■ TASK PROMPT: Out of the material that follows, write out exactly the lines from the line with "Given: Toggle the Female filter" to the line with "Task: Mute 理学院 陈伟伯's active microphone", both ends included, and no others.

■ RAW DATA:
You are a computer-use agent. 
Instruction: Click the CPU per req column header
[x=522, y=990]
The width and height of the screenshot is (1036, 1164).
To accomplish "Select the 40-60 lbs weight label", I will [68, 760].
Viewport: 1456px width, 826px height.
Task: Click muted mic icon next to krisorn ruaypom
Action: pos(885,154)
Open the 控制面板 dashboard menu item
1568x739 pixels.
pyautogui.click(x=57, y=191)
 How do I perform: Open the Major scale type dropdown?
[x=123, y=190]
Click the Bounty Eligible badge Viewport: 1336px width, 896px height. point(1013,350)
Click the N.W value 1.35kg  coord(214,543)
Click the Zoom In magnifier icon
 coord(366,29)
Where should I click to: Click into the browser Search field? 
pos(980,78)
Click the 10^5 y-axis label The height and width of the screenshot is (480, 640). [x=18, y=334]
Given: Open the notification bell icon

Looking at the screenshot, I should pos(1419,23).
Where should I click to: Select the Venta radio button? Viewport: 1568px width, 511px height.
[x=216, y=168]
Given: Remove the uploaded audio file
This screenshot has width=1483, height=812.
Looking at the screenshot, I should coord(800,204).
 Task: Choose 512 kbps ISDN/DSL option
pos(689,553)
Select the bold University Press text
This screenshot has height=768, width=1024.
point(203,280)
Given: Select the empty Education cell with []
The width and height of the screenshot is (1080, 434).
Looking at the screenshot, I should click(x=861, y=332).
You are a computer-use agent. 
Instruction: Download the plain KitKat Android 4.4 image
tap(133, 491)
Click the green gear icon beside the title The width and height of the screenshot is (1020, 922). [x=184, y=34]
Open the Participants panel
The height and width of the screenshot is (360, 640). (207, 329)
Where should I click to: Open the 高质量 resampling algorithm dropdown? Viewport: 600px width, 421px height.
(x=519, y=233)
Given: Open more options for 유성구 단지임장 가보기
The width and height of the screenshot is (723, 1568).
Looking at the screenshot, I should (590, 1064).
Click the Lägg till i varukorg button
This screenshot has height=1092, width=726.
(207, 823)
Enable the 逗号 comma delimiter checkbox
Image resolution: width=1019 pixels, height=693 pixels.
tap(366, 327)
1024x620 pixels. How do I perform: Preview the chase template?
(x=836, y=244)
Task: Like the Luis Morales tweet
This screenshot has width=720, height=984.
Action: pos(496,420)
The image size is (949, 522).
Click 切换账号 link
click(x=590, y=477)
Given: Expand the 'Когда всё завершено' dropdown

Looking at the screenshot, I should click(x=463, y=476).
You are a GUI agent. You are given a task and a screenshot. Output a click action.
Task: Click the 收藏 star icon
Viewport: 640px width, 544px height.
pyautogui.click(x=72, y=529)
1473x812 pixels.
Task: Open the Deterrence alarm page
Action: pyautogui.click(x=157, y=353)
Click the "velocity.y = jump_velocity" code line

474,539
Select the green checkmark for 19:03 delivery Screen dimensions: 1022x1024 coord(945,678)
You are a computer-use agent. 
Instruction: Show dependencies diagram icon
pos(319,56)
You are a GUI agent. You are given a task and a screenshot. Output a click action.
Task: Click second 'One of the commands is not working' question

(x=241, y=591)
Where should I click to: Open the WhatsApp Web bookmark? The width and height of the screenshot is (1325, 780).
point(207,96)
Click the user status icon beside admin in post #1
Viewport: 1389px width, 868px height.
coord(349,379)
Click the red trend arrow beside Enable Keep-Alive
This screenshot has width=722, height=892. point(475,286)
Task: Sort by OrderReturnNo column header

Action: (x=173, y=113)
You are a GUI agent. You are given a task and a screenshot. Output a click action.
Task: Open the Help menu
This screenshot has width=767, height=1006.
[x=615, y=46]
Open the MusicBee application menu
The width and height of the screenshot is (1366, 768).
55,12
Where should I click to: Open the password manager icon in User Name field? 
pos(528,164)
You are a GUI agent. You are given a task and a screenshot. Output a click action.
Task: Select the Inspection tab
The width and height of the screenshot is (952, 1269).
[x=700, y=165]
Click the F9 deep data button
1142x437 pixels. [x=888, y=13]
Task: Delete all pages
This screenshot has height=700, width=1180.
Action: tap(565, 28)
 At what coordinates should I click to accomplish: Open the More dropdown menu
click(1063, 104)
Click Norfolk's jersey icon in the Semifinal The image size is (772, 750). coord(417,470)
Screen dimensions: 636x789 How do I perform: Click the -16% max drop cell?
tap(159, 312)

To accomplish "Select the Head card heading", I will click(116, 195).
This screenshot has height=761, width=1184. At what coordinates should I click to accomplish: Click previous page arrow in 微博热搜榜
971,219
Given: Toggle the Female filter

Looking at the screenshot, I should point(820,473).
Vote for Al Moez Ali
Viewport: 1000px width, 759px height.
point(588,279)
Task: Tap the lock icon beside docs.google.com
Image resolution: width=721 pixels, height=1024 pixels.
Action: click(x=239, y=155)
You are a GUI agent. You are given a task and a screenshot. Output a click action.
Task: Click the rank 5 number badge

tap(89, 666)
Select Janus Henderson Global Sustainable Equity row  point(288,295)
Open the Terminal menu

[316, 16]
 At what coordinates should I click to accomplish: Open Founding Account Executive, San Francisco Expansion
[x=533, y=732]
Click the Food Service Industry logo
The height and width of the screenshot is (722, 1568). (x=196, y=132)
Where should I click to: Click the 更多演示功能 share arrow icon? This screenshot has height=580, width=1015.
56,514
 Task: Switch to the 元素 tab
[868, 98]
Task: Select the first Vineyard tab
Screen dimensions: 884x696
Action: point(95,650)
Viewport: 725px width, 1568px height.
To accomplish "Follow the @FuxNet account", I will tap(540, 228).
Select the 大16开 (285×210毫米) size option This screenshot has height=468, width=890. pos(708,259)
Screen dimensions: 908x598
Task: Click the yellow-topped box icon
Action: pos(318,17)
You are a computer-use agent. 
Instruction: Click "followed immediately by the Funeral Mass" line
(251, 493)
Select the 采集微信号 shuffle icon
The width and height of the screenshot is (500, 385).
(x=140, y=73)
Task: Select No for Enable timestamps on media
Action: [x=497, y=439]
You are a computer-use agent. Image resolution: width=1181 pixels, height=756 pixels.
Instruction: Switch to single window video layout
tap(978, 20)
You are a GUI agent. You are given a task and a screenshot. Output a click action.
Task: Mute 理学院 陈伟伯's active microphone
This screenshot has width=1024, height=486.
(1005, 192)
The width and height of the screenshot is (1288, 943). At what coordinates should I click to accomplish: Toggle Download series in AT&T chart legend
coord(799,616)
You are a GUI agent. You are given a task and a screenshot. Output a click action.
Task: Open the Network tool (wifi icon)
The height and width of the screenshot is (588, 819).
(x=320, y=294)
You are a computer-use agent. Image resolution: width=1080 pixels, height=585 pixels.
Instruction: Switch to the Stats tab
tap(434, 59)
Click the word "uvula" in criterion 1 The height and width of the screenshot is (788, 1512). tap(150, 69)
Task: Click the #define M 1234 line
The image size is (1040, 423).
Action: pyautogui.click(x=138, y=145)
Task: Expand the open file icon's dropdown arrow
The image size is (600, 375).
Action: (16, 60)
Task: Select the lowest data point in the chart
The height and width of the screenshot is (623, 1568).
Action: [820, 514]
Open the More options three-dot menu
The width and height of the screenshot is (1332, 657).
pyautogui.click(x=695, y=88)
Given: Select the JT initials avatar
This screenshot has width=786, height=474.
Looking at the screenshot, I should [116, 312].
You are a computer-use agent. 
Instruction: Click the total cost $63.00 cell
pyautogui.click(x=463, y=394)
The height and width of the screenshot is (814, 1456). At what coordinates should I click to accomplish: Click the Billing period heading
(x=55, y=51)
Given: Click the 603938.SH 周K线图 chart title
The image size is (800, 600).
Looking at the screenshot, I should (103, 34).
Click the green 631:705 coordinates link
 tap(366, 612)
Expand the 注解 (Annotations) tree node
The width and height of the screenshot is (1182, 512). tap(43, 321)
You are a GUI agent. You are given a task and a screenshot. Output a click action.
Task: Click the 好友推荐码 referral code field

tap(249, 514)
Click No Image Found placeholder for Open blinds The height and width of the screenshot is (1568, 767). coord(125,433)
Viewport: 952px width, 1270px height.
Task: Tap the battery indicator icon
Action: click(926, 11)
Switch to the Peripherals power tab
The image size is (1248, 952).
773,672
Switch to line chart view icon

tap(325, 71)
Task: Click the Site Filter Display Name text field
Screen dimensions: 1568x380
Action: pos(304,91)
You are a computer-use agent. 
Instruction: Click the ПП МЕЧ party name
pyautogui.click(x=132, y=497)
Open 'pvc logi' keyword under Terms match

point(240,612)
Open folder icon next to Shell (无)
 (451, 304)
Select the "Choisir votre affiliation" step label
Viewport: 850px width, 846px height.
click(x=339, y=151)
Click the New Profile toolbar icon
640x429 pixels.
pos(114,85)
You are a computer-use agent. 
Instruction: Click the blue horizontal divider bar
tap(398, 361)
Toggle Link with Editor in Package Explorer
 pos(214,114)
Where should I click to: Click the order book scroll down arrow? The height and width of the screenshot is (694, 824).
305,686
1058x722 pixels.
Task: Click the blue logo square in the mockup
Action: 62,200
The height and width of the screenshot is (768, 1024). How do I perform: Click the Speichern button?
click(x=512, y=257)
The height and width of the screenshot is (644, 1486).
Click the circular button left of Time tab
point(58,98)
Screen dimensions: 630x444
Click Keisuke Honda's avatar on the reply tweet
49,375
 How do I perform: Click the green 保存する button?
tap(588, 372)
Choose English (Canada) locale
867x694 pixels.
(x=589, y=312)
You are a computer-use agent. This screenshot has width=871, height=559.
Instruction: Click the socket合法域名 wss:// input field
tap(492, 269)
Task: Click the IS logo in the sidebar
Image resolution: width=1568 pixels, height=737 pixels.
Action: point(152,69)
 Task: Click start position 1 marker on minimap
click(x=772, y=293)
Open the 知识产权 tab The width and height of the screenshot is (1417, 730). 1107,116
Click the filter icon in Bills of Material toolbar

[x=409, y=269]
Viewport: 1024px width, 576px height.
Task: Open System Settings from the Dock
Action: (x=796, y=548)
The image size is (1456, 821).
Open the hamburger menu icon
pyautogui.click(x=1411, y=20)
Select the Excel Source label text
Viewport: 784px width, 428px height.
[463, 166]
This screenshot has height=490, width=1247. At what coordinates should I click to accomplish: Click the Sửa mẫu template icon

■ WRITTEN SOLUTION:
Given: Toggle the Female filter

Looking at the screenshot, I should point(820,473).
Vote for Al Moez Ali
Viewport: 1000px width, 759px height.
point(588,279)
Task: Tap the lock icon beside docs.google.com
Image resolution: width=721 pixels, height=1024 pixels.
Action: click(x=239, y=155)
You are a GUI agent. You are given a task and a screenshot. Output a click action.
Task: Click the rank 5 number badge

tap(89, 666)
Select Janus Henderson Global Sustainable Equity row  point(288,295)
Open the Terminal menu

[316, 16]
 At what coordinates should I click to accomplish: Open Founding Account Executive, San Francisco Expansion
[x=533, y=732]
Click the Food Service Industry logo
The height and width of the screenshot is (722, 1568). (x=196, y=132)
Where should I click to: Click the 更多演示功能 share arrow icon? This screenshot has height=580, width=1015.
56,514
 Task: Switch to the 元素 tab
[868, 98]
Task: Select the first Vineyard tab
Screen dimensions: 884x696
Action: point(95,650)
Viewport: 725px width, 1568px height.
To accomplish "Follow the @FuxNet account", I will tap(540, 228).
Select the 大16开 (285×210毫米) size option This screenshot has height=468, width=890. pos(708,259)
Screen dimensions: 908x598
Task: Click the yellow-topped box icon
Action: pos(318,17)
You are a computer-use agent. 
Instruction: Click "followed immediately by the Funeral Mass" line
(251, 493)
Select the 采集微信号 shuffle icon
The width and height of the screenshot is (500, 385).
(x=140, y=73)
Task: Select No for Enable timestamps on media
Action: [x=497, y=439]
You are a computer-use agent. Image resolution: width=1181 pixels, height=756 pixels.
Instruction: Switch to single window video layout
tap(978, 20)
You are a GUI agent. You are given a task and a screenshot. Output a click action.
Task: Mute 理学院 陈伟伯's active microphone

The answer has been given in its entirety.